Extracted records:
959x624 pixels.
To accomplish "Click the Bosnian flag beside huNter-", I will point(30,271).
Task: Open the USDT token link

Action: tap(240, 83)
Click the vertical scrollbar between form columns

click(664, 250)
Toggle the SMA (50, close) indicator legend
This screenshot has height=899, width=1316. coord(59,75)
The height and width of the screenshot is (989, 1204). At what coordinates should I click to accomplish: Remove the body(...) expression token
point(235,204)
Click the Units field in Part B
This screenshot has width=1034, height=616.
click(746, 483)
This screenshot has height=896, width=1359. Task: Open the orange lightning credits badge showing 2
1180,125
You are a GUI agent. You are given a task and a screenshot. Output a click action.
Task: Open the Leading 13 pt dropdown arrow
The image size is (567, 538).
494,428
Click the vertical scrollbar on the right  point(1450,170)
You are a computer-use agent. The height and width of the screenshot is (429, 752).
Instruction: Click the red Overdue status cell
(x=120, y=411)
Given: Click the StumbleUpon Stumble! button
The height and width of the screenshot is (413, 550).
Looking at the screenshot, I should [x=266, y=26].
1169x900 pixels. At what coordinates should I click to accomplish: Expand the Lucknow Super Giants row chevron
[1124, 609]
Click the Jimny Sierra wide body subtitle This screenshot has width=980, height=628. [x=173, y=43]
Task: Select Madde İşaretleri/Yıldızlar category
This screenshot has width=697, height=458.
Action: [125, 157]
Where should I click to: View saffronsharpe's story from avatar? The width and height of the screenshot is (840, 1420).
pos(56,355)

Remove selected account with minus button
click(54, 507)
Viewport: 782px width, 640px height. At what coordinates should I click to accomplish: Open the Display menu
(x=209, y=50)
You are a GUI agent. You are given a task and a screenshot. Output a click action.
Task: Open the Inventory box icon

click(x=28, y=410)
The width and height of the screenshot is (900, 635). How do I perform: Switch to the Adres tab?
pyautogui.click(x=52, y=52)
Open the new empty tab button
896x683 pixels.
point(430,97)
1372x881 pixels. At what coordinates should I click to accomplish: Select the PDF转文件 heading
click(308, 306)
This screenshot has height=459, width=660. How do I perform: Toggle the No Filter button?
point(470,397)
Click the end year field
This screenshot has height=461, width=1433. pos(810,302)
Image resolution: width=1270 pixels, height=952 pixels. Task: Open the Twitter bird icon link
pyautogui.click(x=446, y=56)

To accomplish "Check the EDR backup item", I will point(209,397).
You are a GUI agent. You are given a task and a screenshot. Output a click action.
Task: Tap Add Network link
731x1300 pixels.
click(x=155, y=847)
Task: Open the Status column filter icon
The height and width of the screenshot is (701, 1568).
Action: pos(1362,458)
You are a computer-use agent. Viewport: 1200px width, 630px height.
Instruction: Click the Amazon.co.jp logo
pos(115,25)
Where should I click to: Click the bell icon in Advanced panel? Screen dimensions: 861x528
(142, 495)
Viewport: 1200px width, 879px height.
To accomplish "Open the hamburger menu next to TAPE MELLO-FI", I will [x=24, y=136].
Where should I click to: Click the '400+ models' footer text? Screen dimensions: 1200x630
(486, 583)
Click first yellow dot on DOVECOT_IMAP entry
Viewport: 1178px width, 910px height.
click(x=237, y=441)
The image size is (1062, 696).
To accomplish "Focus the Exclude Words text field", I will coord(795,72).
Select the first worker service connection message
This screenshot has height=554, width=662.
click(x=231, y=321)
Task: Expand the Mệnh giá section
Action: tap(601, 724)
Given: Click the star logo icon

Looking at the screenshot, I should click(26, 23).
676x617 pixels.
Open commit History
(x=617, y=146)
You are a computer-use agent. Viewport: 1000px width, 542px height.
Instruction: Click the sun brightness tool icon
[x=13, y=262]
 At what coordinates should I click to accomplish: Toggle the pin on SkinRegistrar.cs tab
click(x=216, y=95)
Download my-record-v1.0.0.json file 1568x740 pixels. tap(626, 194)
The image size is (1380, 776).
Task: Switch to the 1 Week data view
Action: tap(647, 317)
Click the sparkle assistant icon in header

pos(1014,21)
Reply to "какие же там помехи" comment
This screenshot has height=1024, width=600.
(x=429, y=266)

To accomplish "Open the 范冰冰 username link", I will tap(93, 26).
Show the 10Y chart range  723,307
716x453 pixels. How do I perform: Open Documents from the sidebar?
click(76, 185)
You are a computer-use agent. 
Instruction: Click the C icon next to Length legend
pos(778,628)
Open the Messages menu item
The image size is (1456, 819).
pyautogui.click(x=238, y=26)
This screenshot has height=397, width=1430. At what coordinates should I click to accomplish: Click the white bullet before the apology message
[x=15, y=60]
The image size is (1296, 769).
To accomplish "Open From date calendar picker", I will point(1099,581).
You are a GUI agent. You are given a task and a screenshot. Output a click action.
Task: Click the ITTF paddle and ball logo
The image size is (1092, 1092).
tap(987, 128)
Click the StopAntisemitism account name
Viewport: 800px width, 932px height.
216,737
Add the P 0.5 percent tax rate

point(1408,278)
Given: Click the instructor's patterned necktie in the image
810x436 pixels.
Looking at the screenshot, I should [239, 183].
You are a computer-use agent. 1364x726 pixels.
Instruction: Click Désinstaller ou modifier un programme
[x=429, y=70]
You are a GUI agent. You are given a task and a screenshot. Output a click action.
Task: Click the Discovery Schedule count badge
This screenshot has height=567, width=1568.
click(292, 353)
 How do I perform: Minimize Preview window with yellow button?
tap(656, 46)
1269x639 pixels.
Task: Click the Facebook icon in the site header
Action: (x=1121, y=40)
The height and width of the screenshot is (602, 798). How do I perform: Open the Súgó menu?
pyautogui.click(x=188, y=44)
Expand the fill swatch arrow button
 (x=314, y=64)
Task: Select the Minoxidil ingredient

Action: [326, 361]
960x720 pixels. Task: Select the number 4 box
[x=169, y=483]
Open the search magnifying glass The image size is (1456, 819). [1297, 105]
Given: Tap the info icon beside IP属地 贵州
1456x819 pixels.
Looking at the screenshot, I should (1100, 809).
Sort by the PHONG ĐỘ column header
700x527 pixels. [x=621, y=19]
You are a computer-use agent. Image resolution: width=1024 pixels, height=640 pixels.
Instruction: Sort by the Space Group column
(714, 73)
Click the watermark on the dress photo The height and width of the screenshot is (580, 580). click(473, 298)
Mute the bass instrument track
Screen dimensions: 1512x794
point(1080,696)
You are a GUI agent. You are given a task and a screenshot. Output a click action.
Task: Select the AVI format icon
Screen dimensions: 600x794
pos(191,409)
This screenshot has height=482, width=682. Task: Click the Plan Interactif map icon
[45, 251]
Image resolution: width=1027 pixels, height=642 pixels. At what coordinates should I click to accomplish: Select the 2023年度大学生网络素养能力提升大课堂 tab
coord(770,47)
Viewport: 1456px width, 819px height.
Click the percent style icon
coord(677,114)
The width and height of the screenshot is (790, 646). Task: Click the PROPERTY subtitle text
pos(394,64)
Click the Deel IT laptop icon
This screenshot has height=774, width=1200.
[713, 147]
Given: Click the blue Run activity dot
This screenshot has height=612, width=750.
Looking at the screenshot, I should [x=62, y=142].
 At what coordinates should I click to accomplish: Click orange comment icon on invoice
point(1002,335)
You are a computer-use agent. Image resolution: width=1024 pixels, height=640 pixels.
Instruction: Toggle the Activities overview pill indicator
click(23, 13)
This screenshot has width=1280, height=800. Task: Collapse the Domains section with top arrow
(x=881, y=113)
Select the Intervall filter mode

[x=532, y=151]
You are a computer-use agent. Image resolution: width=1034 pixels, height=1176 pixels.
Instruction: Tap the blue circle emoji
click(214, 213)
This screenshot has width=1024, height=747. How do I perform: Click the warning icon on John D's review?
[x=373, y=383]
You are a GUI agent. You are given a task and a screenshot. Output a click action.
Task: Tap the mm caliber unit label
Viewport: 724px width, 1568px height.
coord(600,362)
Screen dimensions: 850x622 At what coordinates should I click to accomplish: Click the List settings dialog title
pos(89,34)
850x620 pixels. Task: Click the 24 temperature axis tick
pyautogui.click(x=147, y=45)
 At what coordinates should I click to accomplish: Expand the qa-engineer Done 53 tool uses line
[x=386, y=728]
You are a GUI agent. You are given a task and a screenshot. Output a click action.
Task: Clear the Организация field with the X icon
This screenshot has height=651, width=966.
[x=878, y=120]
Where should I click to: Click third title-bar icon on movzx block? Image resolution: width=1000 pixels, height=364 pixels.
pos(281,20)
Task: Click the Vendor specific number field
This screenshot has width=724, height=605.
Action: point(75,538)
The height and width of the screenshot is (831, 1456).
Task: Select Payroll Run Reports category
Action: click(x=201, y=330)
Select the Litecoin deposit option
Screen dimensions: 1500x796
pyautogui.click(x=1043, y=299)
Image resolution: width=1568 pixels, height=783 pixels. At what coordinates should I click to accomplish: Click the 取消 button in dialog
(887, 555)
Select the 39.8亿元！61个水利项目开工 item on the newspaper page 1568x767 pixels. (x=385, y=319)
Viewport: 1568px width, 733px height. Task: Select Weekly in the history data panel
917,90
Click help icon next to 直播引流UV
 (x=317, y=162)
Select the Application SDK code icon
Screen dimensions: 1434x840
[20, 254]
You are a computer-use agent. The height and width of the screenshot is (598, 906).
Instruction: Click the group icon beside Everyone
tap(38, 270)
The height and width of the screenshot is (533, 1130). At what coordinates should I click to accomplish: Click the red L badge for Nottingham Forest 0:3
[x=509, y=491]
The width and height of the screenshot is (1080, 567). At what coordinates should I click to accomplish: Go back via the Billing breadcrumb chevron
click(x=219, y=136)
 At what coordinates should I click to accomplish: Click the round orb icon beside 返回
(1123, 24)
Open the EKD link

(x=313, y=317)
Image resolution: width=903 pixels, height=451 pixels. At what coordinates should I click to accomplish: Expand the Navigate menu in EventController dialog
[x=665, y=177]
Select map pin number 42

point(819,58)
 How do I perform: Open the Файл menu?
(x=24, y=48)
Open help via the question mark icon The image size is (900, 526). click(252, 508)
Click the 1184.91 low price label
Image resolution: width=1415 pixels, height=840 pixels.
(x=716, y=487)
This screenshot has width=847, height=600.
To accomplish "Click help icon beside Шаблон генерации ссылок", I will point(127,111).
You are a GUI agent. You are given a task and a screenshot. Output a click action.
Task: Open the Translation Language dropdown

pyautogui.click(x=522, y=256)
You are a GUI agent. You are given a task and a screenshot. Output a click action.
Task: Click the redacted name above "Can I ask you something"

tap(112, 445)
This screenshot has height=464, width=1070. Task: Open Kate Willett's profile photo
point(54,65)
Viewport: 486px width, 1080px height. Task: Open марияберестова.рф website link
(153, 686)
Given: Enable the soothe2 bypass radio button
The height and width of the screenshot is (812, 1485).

Problem requirements:
Can you copy the rows from the start through the line containing "This screenshot has height=899, width=1316.", reproducing each one verbatim?

The completed task:
959x624 pixels.
To accomplish "Click the Bosnian flag beside huNter-", I will point(30,271).
Task: Open the USDT token link

Action: tap(240, 83)
Click the vertical scrollbar between form columns

click(664, 250)
Toggle the SMA (50, close) indicator legend
This screenshot has height=899, width=1316. coord(59,75)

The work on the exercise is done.